- _REQUIREMENT_:
Read the data below line by line and copy each one with "This" in it.

(Collection entries)

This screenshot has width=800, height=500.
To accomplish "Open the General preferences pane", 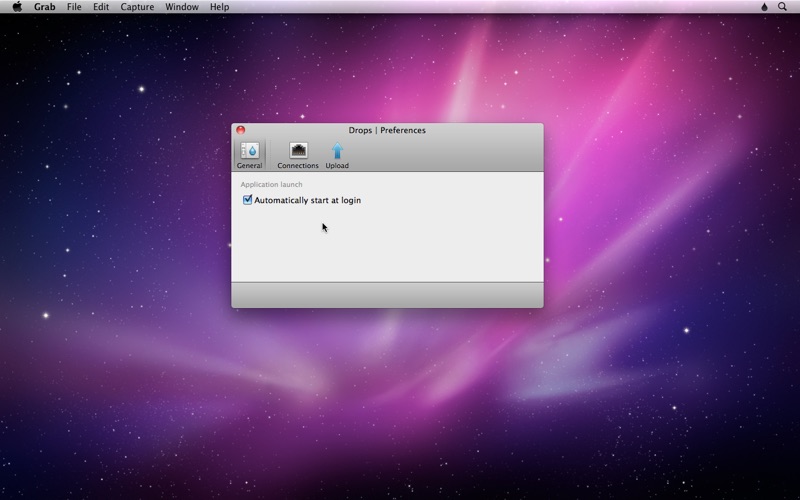I will tap(249, 152).
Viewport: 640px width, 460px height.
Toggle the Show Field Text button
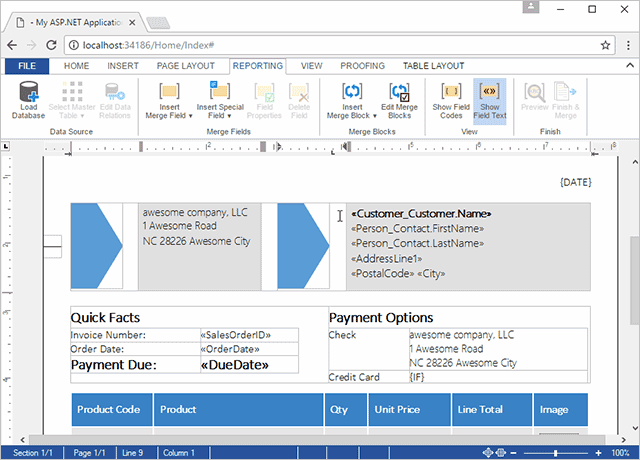489,100
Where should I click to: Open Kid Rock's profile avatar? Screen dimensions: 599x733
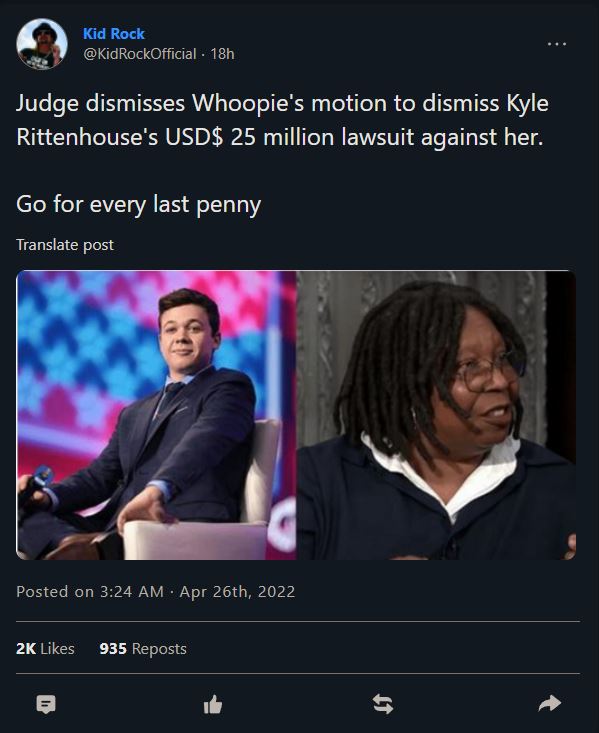42,44
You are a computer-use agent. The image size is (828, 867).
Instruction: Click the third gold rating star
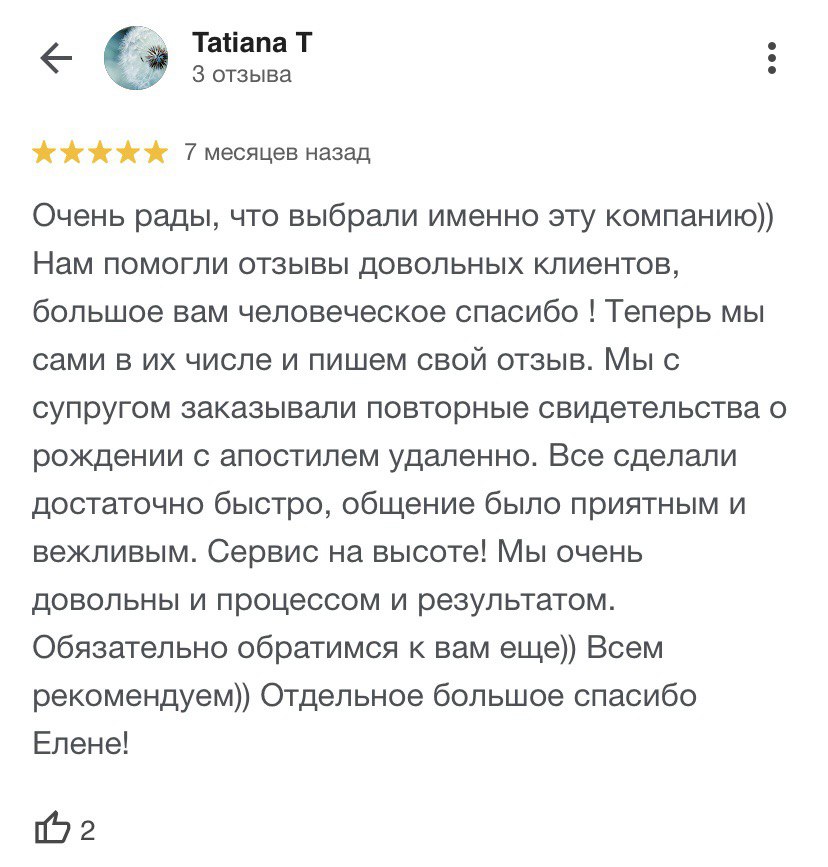(100, 152)
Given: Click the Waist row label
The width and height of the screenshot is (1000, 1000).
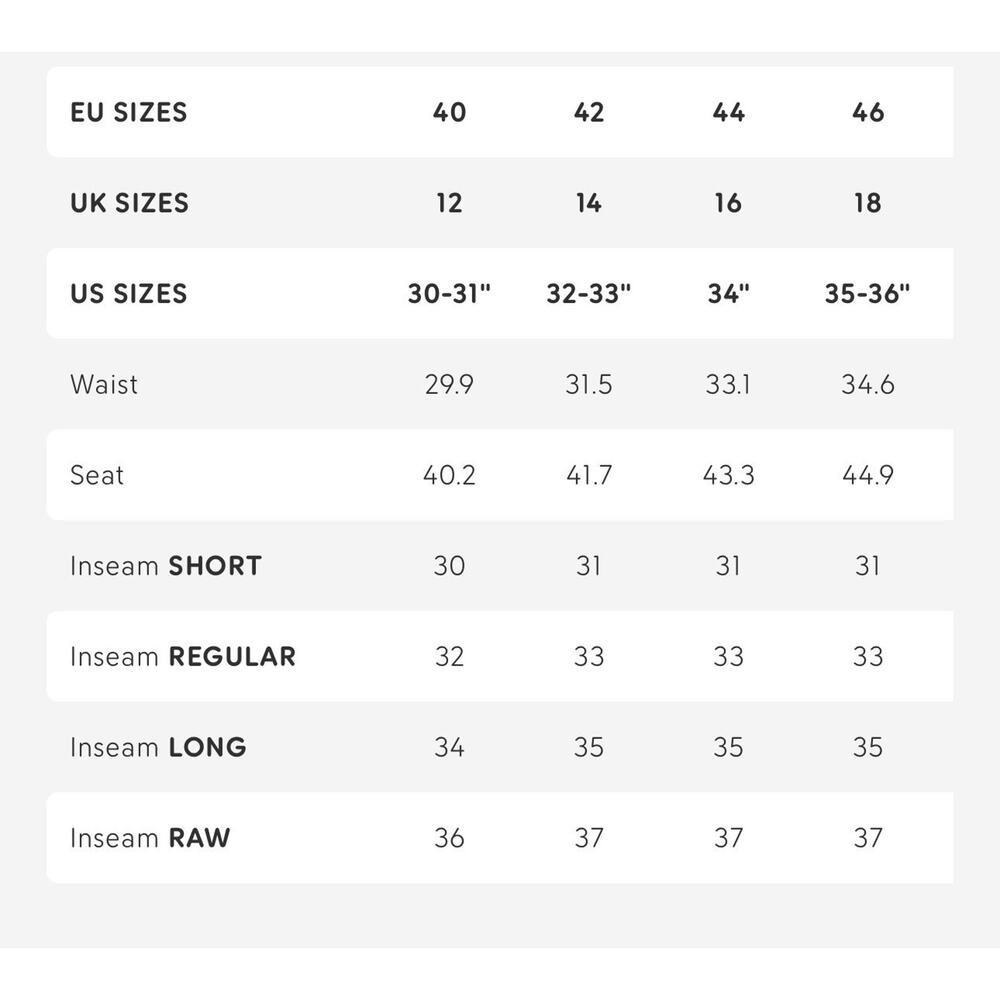Looking at the screenshot, I should (x=103, y=385).
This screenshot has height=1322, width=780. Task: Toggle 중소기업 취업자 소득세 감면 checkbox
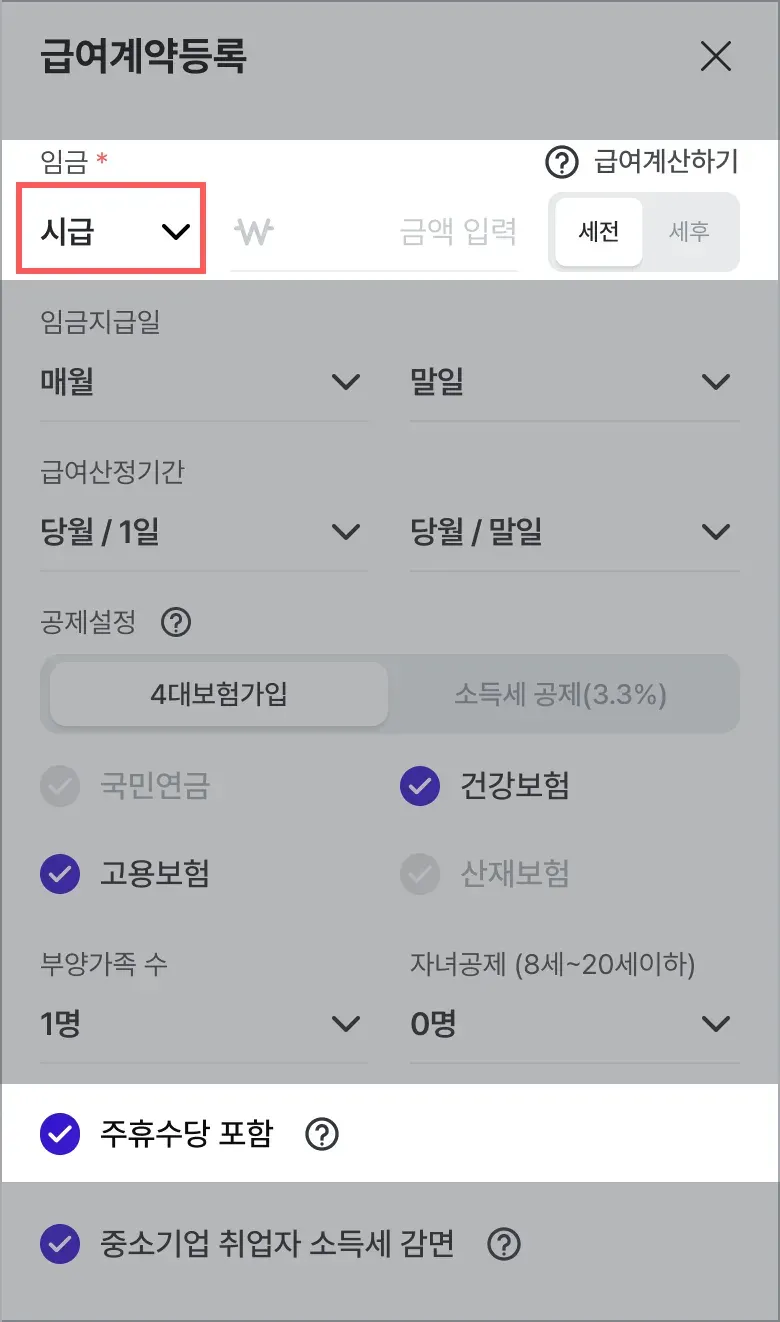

- _SOLUTION TO THE PROBLEM_:
This screenshot has width=800, height=500.
This screenshot has height=1322, width=780. Task: Toggle 중소기업 취업자 소득세 감면 checkbox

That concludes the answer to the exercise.